My Name is Lucy Barton [By Elizabeth Strout}. Liked this a lot; wish I had written it. I keep telling myself how much I dislike American female writers but the reality is that some of my favourite novels are in fact by American female writers. Olive Kitteridge [By Elizabeth Strout}. American Wife [By Curtis Sittenfeld}. Alice Munro’s excellent The Beggar Maid, reviewed her back in 2014.
This has quite mixed reviews on Amazon, only 3.5 stars with one persuasive reviewer suggesting her heart wasn’t in it, but I can’t agree.
It is written in the first-person with a limited cast by the protagonist, Lucy from a hospital bed in New York, where she is suffering from an undiagnosed and possibly psychosomatic illness. Her estranged Mum turns up out of the blue and stays for a week during which by the medium of hindsight and memory, we learn about her past and the reasons for the estrangement. It is so well written: I cannot applaud her writing enough. There is a section early on where she is obliged to do an info-dump, so, so difficult in the first person [I have found, anyway] and she executes it remakably well.
Not a lot else to say; she, Lucy comes from a deprived, dirt-poor childhood to a relatively wealthy existence in NY. So what. It’s just so beautifully written.
Strout is completely on top of her game.
Mend the Living [By Maylis de Kerangal]. This is a French novel, beautifully translated by either Jessica Moore [English edition] or Sam Taylor [American Edition] - - take your pick. It is about a heart transplant and follows the events from the early and tragic death of a healthy young man in an accident, through the grief of his parents to the hospital and the procedures attending the agreements required to donate his organs. It’s good. The sections on grief are tremendously well done and the journey taken by the recipient and her anxious wait for life is equally moving. I wish she had said a little more about her close relatives and their own anxious wait during the actual operation but she doesn’t. The transplant is the final section of the novel and as a writer, I can see why she would want to end it there.
It is full of detail, medical detail, practical detail and emotional detail, which I liked: it all serves to get a sense of momentum, that everything matters and how important each small step is. And she does ask the question; should we be doing this? And when do you die?
It is seriously ambitious and she gets her narrative about as right as anyone could ask for: the major players are sufficiently rounded out for us to care and the lesser characters sharply defined. If I were to criticise anything it would be the rather silly one-sentence paragraphs and chapters which are, I don’t know, irritating and unnecessary, plus she is far too fond of alliteration, for example:
[S] - - and lodges all this self-disgust like a supplication in his stomach
[N] - - the process of acquiring scientific knowledge, he re-enacts . . .

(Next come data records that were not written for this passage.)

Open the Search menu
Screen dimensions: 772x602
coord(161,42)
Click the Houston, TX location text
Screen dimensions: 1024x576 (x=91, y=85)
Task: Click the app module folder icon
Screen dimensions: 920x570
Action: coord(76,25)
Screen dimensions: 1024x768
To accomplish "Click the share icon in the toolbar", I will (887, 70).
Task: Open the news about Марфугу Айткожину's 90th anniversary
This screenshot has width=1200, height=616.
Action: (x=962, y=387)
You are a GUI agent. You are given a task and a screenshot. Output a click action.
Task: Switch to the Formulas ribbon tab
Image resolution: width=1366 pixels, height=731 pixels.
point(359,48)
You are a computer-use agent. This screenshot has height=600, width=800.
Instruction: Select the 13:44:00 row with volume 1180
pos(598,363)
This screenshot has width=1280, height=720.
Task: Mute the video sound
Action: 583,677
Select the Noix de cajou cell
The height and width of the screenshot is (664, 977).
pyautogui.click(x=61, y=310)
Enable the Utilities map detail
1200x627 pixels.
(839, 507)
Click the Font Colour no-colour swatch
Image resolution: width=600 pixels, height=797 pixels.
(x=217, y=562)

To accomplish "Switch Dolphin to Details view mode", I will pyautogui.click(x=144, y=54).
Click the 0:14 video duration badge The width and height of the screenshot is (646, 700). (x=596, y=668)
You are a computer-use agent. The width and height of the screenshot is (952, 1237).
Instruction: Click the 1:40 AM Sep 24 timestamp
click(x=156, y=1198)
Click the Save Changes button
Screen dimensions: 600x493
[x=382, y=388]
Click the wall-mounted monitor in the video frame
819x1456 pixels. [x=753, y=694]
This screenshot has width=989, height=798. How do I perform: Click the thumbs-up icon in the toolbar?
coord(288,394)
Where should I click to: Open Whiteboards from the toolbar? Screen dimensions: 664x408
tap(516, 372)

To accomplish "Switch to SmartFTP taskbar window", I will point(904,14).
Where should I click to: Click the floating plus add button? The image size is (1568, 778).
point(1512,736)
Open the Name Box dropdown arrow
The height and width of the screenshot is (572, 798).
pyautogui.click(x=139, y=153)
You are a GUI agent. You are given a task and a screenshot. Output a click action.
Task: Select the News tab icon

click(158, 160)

There is another particularly striking one full of AW’s
In fact there is an excellent but critical review on Amazon which says that the tricksy writing style gets in the way and I certainly agree that it is an obstacle, not an advantage.
Of course, as someone who recently had a transplant, kidney in my case, it is all the more personal I suppose. It isn’t that I have never thought about the [anonymous] donor or what tragedy lay behind the fact that she was able to provide me with a few more years of life, it is simply that there is nothing to say. I know only that she was a 65-year old woman. I don’t know if she died in a road accident or after a long illness. I don’t know if she was local. I don’t want or need to know any of these things. I do know she was carrying a virus which I subsequently caught at Easter and which almost killed me. I’m not even curious, to be honest.
I took a look at the NHS Website after reading this to see what the success rate of heart transplants is and it is 75% after three years. The Newcastle Freeman Hospital, where I had my transplant done, is world-renowned and survival rates are much better. Quality of life? That’s the question. Can you return to work for example after a heart transplant? There was a youngish guy on our ward . . . mid-thirties, I would guess . . . who seemed to me to be almost a permanent resident. His contact with his family was via Skype and you could sense that while he was desperate, literally, to maintain a relationship with his kids they were more interested in going round to Julies for a sleepover, which right now they were running late for and . . . and . . . it was time to go, Dad . . .
It’s a big subject but if it is one that interests you, I would strongly recommend reading this.